Jezen Thomas
Jezen Thomas

Reputation: 13800

Cucumber/Capybara tests fail without save_and_open_page

I have a Cucumber feature with matching step definitions like the following:

Feature:

Feature: Time reporting

  @javascript
  Scenario: User reports billable time with valid data
    * I am signed in
    * the project I worked on exists in the system
    * I report 3 hours of work on the project
    * 3 hours should be logged in the system

Steps:

Given(/^the project I worked on exists in the system$/) do
  @company = FactoryGirl.create :company
  @project = FactoryGirl.create :project, company: @company
end

When(/^I report (\d+) hours of work on the project$/) do |hours|
  visit "/time-reporting/#{Date.today}"
  select_from_chosen @company.name, from: "company_id"
  select_from_chosen @project.name, from: "time_entry_project_id"
  page.evaluate_script("document.querySelector('#time_entry_hours').value = #{hours}")
  click_on "Report"
end

Then(/^(\d+) hours should be logged in the system$/) do |hours|
  #save_and_open_page
  expect(TimeEntry.last.hours).to eq hours.to_f
end

This fails because, even though I’m saving the TimeEntry model in TimeEntriesController, the call to TimeEntry.last fails. It seems the model was not persisted.

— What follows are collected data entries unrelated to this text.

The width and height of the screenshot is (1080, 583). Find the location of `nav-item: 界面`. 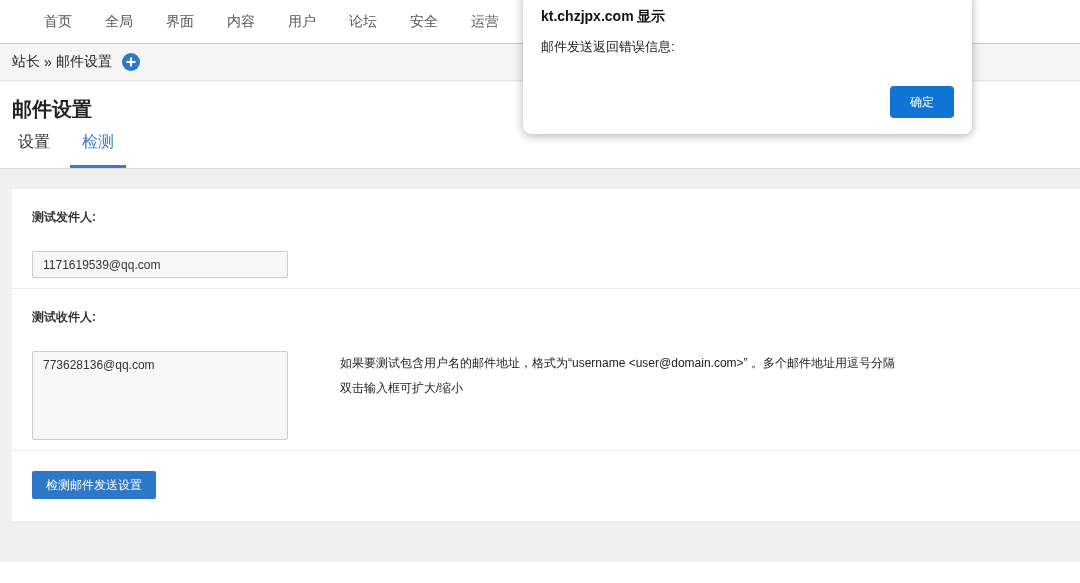

nav-item: 界面 is located at coordinates (180, 22).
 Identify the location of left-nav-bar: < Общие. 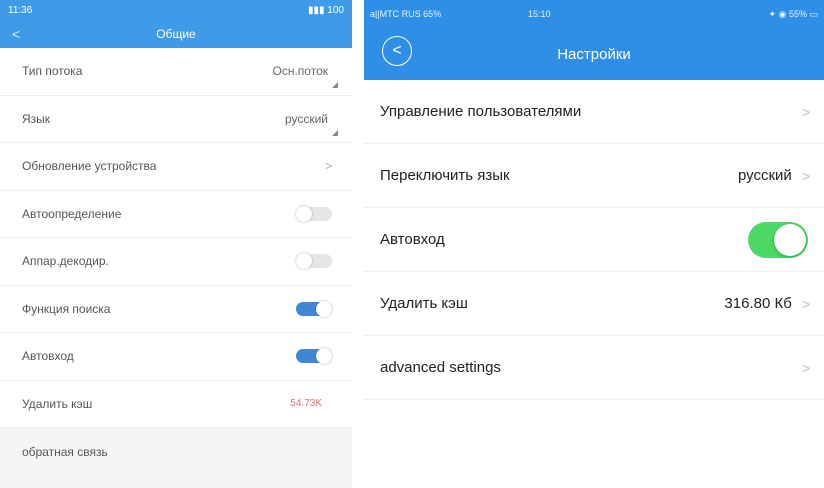
(176, 34).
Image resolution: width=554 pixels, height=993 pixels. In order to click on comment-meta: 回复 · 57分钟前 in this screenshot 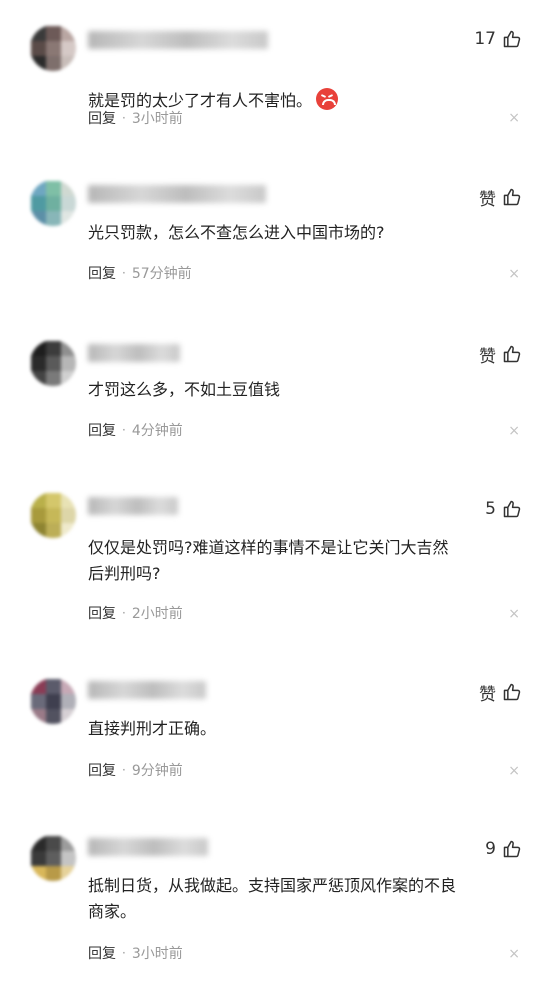, I will do `click(140, 273)`.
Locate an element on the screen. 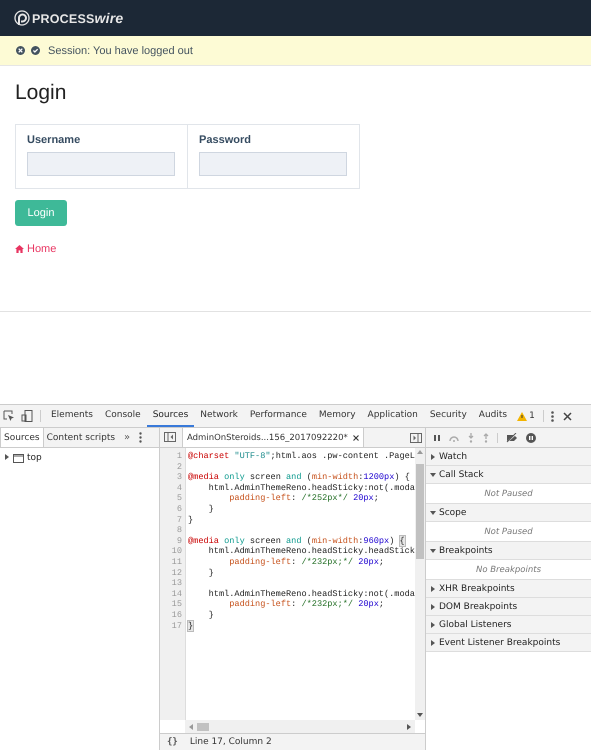 Image resolution: width=591 pixels, height=750 pixels. line-number: 14 is located at coordinates (176, 594).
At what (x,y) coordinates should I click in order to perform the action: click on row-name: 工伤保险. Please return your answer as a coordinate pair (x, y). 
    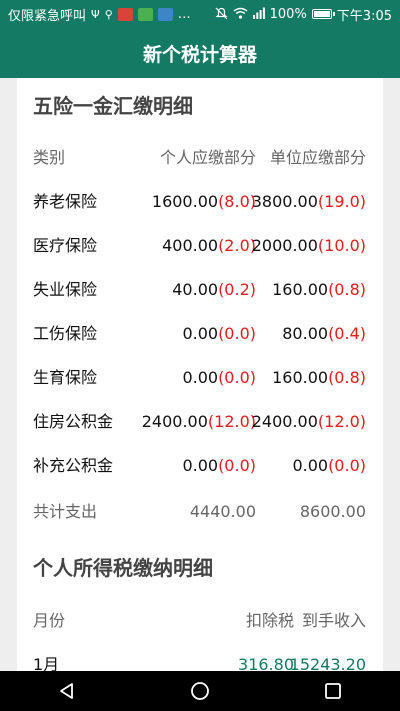
    Looking at the image, I should click on (66, 334).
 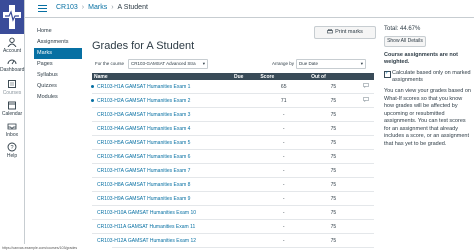 I want to click on arrange-by-label: Arrange by, so click(x=284, y=64).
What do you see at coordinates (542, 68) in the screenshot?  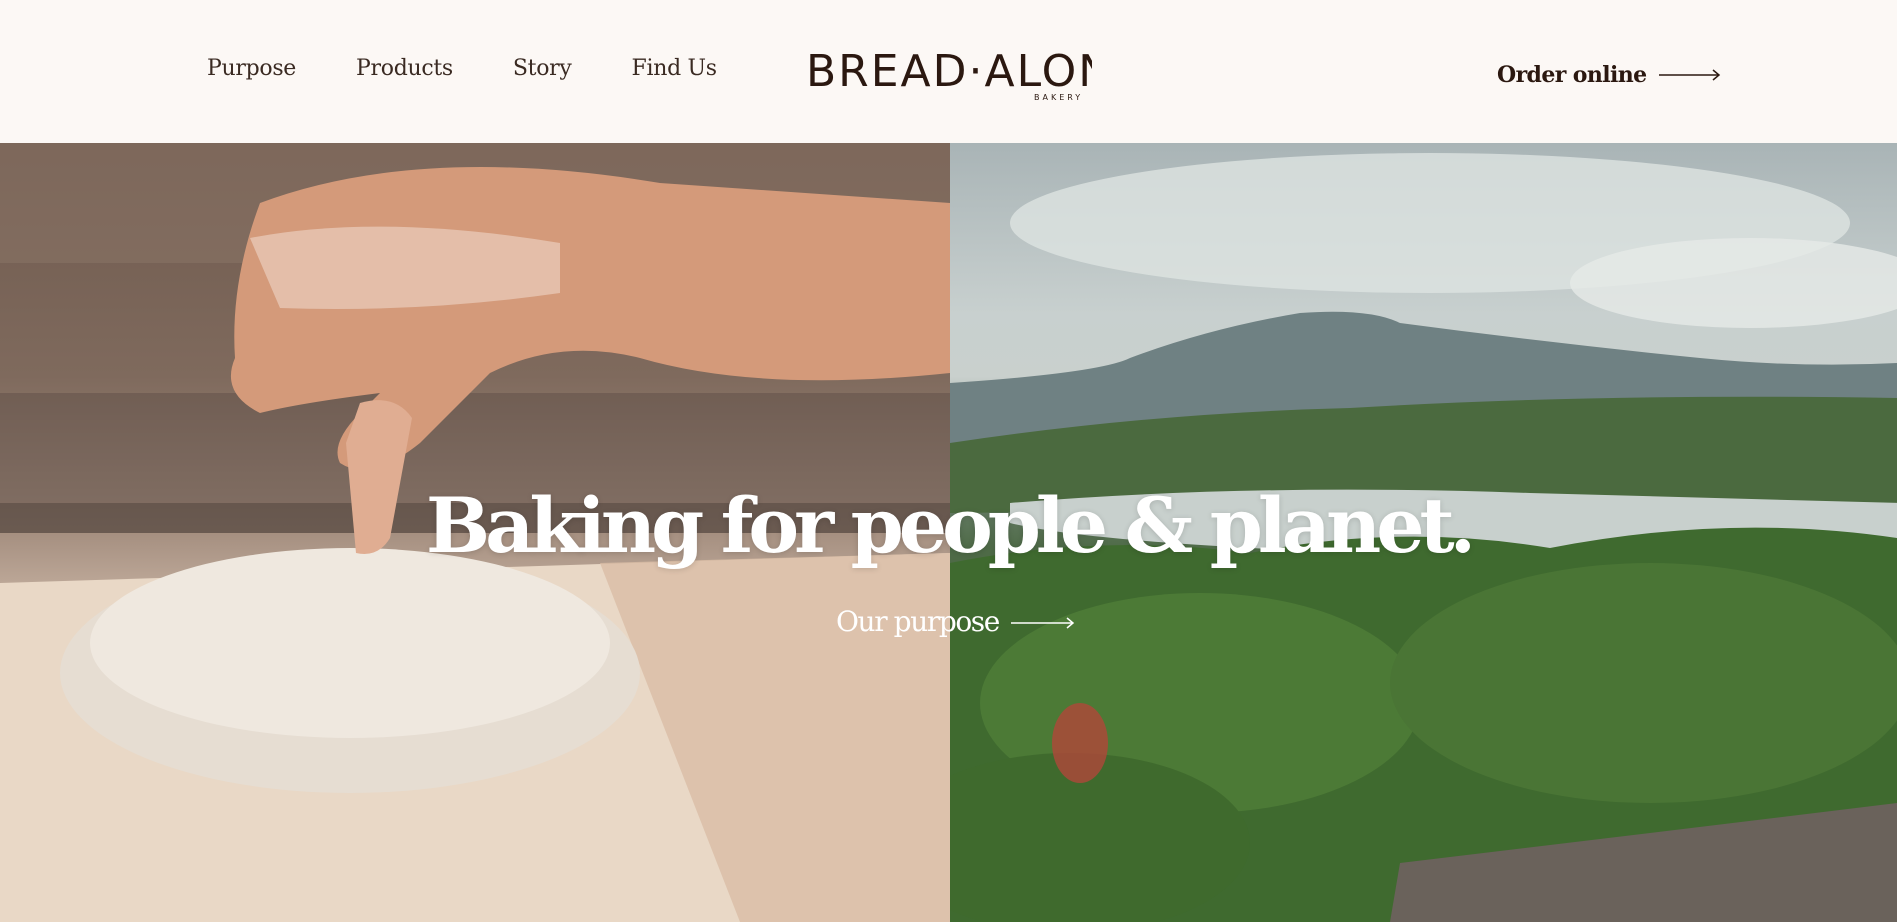 I see `nav-item-story: Story` at bounding box center [542, 68].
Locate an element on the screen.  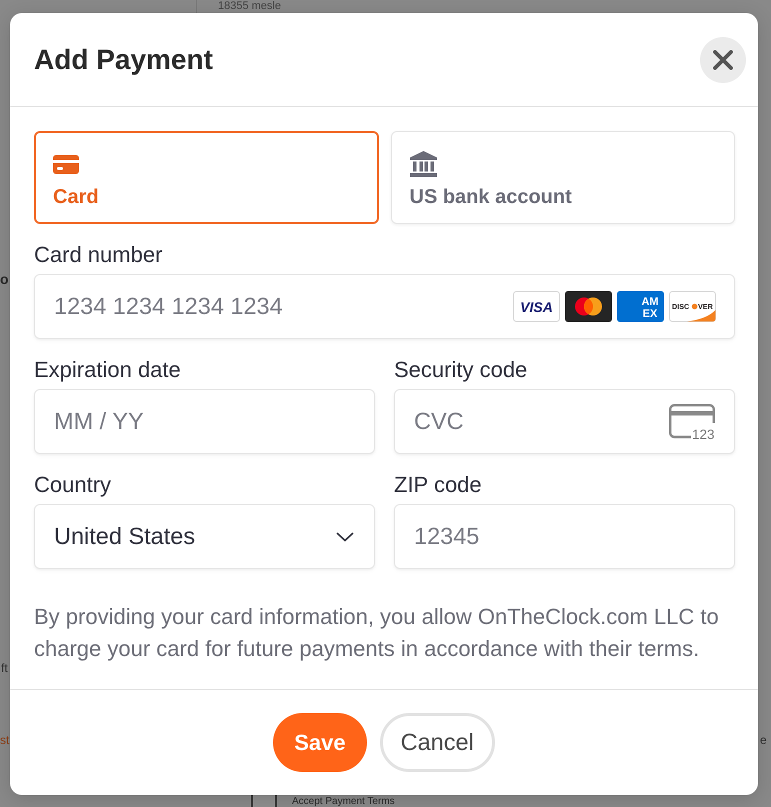
field-label: Card number is located at coordinates (98, 255).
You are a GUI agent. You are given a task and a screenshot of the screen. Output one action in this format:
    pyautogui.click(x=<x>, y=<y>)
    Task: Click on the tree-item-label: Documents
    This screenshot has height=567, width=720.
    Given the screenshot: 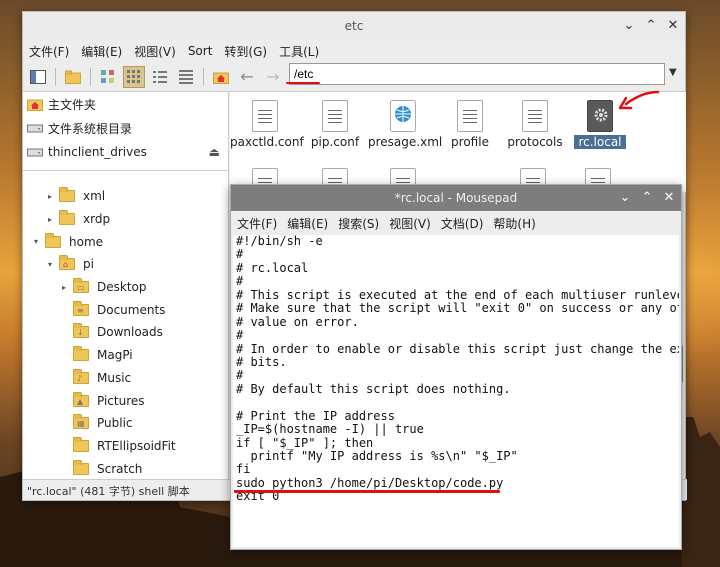 What is the action you would take?
    pyautogui.click(x=132, y=310)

If, however, I uncomment save_and_open_page, the assertion works because it has now magically found the model.

What is this voodoo?

Edit:

I suspect this has something to do with Capybara-Webkit. If I interact with the page in some way, like this:

  expect(page.has_content?("3.0 hours were logged.")).to be true

…and I run the model assertion directly after it, then both assertions work just fine.

Upvotes: 1

Views: 255

Answers (1)

Dave Schweisguth
Dave Schweisguth

Reputation: 37617

I've seen save_and_open_page fix tests with poltergeist as well as with capybara-webkit. That happened because save_and_open_page took enough time for the browser to finish doing what it was doing before the test checked that it had completed. The fix was to wait for the condition to become true. Example here: https://stackoverflow.com/a/23555725/634576

As you discovered, you can also wait by asserting content on the page (capybara's has_content waits for the content to appear), and, from the point of view of an acceptance test, that's probably a better thing to do than looking in the database anyway.